Guitar Tone Morphing by Diffusion-based Model

Abstract

In Music Information Retrieval (MIR), modeling and transforming the tone of musical instruments, particularly electric guitars, has gained increasing attention due to the richness of the instrument tone and the flexibility of expression. Tone morphing enables smooth transitions between different guitar sounds, giving musicians greater freedom to explore new textures and personalize their performances. This study explores learning-based approaches for guitar tone morphing, beginning with LoRA fine-tuning to improve the model performance on limited data. Moreover, we introduce a simpler method, named spherical interpolation using Music2Latent. It yields significantly better results than the more complex fine-tuning approach. Experiments show that the proposed architecture generates smoother and more natural tone transitions, making it a practical and efficient tool for music production and real-time audio effects.

Method Overview

We investigate three model variants for guitar tone morphing: two diffusion-based with different LoRA placements and one lightweight latent interpolation, together with standard interpolation operators. Given two input tones, we encode them into latent vectors and interpolate either in latent space to trace a smooth morphing trajectory, then decode to audio. When content preservation is critical, Adaptive Instance Normalization (AdaIN) is optionally applied to align statistics.

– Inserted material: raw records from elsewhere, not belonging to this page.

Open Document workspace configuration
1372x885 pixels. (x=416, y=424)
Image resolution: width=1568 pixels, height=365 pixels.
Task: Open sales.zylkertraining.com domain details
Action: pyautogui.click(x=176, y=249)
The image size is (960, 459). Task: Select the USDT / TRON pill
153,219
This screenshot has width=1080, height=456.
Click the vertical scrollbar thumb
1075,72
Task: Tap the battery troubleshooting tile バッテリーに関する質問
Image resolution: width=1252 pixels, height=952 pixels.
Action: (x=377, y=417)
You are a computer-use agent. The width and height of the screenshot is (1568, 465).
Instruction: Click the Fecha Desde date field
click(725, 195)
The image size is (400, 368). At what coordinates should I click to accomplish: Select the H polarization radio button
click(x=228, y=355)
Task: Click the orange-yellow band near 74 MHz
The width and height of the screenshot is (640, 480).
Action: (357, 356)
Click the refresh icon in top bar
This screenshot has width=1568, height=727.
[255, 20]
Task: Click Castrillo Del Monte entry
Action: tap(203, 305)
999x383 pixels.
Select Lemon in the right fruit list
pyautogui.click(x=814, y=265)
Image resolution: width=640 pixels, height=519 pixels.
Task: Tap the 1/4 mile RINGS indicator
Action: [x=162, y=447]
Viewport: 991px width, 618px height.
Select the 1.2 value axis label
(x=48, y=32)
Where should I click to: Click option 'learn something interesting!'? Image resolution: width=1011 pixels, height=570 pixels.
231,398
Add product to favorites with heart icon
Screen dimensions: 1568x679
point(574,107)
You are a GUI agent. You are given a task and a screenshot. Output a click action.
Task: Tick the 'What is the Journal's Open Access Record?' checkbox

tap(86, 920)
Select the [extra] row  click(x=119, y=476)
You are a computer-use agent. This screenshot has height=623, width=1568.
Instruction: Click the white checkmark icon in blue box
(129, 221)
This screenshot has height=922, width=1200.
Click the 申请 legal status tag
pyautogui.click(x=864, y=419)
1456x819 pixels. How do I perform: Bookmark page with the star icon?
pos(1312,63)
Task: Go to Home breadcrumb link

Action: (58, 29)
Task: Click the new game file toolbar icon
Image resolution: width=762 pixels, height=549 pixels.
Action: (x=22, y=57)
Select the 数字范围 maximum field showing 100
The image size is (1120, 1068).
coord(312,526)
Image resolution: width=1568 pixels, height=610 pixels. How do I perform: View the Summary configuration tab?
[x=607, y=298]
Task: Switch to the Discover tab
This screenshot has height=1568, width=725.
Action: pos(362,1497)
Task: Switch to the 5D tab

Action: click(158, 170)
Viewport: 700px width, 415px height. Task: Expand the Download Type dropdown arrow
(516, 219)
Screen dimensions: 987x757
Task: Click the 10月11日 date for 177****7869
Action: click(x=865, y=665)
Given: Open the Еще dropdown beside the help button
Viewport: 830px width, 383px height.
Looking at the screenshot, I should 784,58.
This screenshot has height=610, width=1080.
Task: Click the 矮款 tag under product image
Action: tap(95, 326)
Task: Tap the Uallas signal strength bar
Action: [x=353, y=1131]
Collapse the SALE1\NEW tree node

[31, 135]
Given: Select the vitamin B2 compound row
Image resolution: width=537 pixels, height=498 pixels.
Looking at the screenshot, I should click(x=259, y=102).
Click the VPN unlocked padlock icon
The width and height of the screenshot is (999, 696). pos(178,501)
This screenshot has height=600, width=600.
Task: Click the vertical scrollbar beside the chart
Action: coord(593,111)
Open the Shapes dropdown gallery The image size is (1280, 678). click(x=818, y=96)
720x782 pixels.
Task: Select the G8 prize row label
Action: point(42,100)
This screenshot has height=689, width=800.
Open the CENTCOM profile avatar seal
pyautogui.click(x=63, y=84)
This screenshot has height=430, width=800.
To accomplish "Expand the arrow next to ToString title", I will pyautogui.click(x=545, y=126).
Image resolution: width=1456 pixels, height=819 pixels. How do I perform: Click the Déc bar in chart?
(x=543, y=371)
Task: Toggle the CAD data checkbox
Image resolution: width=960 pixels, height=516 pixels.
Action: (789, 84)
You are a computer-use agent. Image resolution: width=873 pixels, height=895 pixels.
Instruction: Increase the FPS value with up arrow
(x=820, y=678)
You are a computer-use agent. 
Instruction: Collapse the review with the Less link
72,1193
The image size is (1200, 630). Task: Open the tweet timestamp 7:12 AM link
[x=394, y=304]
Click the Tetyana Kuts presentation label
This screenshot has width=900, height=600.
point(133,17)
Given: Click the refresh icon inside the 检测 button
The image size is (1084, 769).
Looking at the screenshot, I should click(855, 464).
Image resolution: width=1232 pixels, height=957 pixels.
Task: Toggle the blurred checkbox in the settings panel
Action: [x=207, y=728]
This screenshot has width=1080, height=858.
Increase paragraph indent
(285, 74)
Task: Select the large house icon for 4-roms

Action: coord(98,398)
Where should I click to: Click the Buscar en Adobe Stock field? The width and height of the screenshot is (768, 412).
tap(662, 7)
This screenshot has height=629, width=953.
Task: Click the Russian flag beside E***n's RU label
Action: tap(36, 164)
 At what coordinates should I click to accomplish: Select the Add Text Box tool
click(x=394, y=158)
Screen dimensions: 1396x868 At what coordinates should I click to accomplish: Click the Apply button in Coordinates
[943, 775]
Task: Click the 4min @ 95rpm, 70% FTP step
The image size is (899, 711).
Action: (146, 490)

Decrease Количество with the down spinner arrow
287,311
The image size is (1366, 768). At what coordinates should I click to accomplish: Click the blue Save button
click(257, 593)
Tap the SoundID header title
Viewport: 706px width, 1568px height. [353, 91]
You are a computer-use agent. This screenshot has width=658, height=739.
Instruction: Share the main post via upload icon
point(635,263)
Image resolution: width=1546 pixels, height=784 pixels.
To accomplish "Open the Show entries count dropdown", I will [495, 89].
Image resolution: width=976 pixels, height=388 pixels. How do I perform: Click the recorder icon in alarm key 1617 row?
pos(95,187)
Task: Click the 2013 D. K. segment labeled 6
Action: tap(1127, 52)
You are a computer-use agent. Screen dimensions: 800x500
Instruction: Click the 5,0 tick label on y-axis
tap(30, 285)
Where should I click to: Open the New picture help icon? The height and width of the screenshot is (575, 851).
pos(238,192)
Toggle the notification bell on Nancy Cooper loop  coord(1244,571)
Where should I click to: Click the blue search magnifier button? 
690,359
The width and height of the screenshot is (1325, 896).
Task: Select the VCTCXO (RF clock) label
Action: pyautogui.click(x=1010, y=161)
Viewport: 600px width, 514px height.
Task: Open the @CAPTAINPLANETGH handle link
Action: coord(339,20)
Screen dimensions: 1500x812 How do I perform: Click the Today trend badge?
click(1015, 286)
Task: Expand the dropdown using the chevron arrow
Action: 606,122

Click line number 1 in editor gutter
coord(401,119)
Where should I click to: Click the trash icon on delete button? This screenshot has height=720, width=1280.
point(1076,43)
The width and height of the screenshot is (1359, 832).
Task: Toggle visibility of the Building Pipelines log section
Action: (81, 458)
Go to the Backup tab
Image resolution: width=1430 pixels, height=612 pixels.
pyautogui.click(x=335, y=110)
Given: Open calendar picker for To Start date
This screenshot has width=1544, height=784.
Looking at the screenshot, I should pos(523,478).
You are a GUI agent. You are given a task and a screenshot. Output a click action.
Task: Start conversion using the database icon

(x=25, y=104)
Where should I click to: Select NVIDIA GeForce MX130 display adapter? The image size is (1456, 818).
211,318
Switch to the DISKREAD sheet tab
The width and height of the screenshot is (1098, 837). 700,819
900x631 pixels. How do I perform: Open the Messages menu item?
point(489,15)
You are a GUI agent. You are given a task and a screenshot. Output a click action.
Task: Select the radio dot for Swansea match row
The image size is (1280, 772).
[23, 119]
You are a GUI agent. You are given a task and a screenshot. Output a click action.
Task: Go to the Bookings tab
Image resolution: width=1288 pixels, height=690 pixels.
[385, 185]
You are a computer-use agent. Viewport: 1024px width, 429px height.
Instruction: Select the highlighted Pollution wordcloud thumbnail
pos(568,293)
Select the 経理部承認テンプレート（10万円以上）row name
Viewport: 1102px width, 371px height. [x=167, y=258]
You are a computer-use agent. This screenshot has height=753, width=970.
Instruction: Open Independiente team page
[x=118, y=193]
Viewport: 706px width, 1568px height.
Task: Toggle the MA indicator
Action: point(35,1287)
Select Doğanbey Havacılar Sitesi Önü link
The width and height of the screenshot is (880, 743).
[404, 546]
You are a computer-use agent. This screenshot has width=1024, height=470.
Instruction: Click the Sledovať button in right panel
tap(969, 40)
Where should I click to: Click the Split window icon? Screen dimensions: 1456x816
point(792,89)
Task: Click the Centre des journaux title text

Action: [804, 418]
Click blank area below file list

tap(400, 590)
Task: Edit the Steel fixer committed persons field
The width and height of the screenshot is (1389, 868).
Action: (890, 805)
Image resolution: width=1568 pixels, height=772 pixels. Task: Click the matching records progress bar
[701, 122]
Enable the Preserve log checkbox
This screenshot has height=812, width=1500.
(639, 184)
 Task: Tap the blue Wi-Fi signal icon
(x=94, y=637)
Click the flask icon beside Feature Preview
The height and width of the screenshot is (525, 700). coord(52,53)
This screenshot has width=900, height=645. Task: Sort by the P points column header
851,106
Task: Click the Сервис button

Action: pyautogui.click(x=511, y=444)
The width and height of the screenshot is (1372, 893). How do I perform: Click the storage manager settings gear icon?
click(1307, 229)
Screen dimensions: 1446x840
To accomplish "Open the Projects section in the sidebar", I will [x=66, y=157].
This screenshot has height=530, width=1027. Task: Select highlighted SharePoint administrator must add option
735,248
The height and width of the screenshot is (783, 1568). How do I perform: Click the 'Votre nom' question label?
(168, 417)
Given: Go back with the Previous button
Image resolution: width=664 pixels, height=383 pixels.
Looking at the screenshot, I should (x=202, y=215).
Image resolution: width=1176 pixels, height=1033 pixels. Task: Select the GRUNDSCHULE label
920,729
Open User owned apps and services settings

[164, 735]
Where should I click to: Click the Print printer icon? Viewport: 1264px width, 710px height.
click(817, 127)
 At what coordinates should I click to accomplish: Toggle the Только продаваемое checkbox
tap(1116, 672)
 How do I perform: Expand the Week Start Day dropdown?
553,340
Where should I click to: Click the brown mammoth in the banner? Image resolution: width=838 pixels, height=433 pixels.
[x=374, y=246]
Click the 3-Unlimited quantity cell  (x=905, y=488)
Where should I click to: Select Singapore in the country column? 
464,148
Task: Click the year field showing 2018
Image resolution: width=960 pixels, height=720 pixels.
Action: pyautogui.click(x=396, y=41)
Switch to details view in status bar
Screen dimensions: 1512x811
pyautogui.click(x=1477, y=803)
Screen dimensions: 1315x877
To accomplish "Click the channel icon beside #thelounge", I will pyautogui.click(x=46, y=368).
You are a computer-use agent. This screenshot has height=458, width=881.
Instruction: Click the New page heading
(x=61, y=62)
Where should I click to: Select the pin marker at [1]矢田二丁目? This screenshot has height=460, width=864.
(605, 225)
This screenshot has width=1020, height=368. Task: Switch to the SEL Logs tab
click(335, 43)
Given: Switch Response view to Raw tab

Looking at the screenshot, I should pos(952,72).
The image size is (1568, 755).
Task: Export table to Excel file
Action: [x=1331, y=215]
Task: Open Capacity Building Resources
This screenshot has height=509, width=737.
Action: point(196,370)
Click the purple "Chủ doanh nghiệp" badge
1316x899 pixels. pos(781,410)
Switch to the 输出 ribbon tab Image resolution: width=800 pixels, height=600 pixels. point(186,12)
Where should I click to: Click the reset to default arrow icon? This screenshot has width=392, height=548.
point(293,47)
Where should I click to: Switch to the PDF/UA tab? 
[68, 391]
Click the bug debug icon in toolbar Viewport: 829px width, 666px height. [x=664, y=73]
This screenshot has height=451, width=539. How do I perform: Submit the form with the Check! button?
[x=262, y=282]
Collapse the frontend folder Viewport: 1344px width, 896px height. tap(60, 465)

A. Single-Sided LoRA Fine-Tuning

Built on an AudioLDM-style pipeline, this variant uses textual inversion to enrich prompts and then applies LoRA fine-tuning to the conditional U-Net (decoder side) to better align text embeddings with latent features. The unconditional U-Net is independently fine-tuned with a small LoRA rank (e.g., 2) without textual input. At inference time, we perform SLERP on the latent vectors of the two input tones and LERP on their text embeddings. The interpolated representation is then decoded through the unconditional U-Net, the VAE, and the vocoder. Only the decoder is adapted; the encoder remains frozen, enabling expressive tone blending while limiting content drift.

B. Dual-Sided LoRA Fine-Tuning

This variant fine-tunes two U-Nets (conditional and unconditional) for each tone domain, with LoRA rank 2 after textual inversion. At inference, we use SLERP for latent vectors, LERP for prompt embeddings, and additionally perform parameter-space LERP to merge the two U-Nets into a model specialized for the interpolated tone. AdaIN is integrated in the decoding path to match the mean and variance of the output to the interpolated style, offering more precise control over stylistic attributes.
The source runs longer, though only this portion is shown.